Let’s calculate the correlation between the two variables….this function just gives you Pearson’s r.

r <- cor(examData$x, examData$y) # what are our x and y? Replace them with the appropriate variable from the dataset

But remember you can always calculate Pearson’s r manually. Let’s try that. First, we need the covariance of the two variables. For that, we need:

the covariance

Wait, how do we calculate the covariance?

n <-  # the sample size -- in this case, the number of observations/rows...
meanExamScore <- ______ # the mean of the exam score variable
meanAnxietyScore <- _____ # the mean of the anxiety score variable

cov.byHand <- sum(______)  # Now, we are ready to calculate the covariance. It's the summation of the product between the differences between each value of each variable and its mean, divided by n-1
cov.byFormula <- cov(____, ____) # this is the function for covariance, just to make sure our manual calculations are correct

The maximum variance that the two variables could possibly have: s_x * s_y

max_variance <- ____

Now we are ready to calculate r!

r.byHand <- _____ # is the output the same as the one spit out by the function in l. 24?

…and, why not?, t!

Imagine that you want to have both r, and the corresponding t and p-value. Did you really think that R was gonna leave you to do it manually?

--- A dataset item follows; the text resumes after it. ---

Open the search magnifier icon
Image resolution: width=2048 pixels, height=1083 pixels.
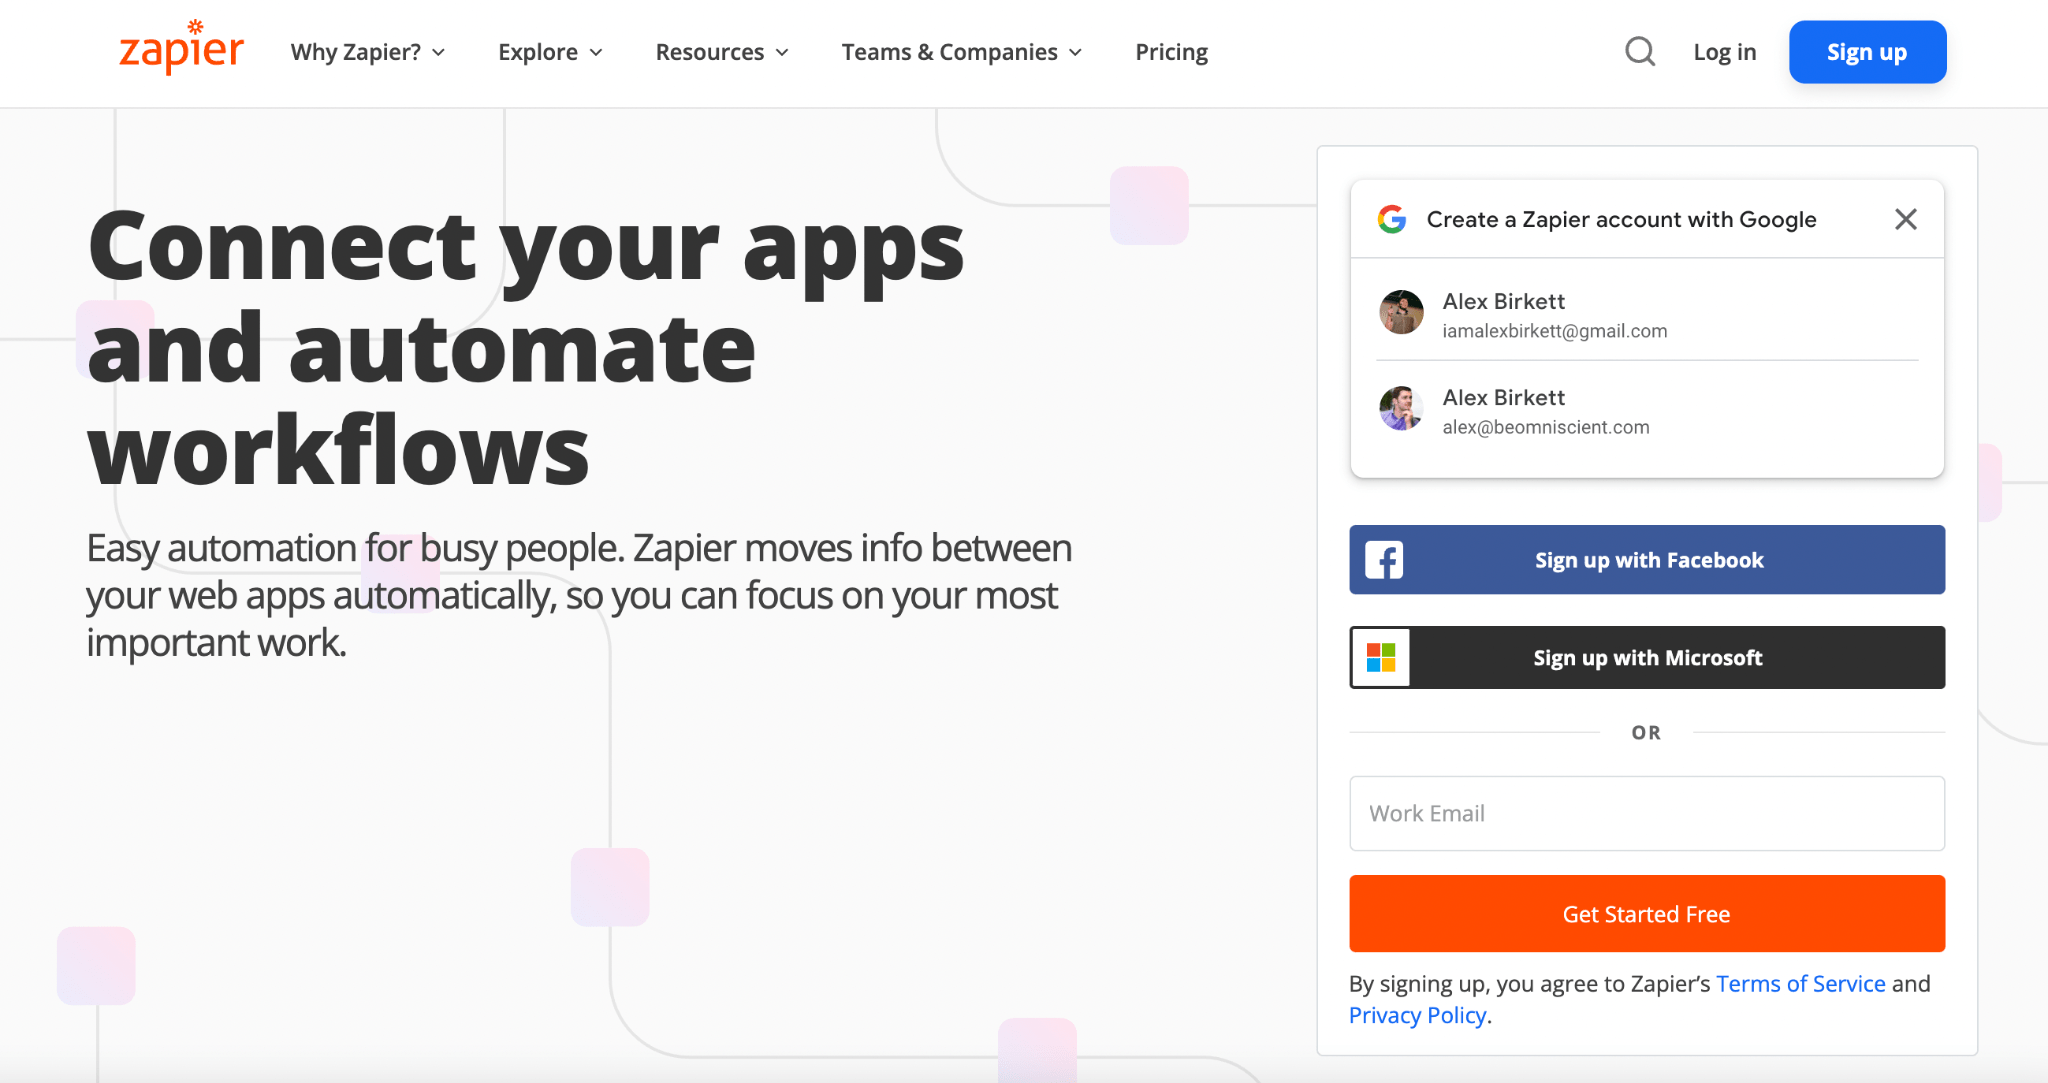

cor.test(x, y, alternative) #what are our x and y? what's our alternative hypothesis?

Although, you could calculate t manually… if you wanted.

How do we do that again? The denominator is hard to remember – it’s $\sqrt{\frac{1-r^2}{n-2}}$.

the square root of the division of 1-r^2 and n-2.

tCorr.byHand <- r.byHand/_______ #

And from there retrieve the p-value

pt() # we want the two-tailed p-value of our t; so, what do we do here?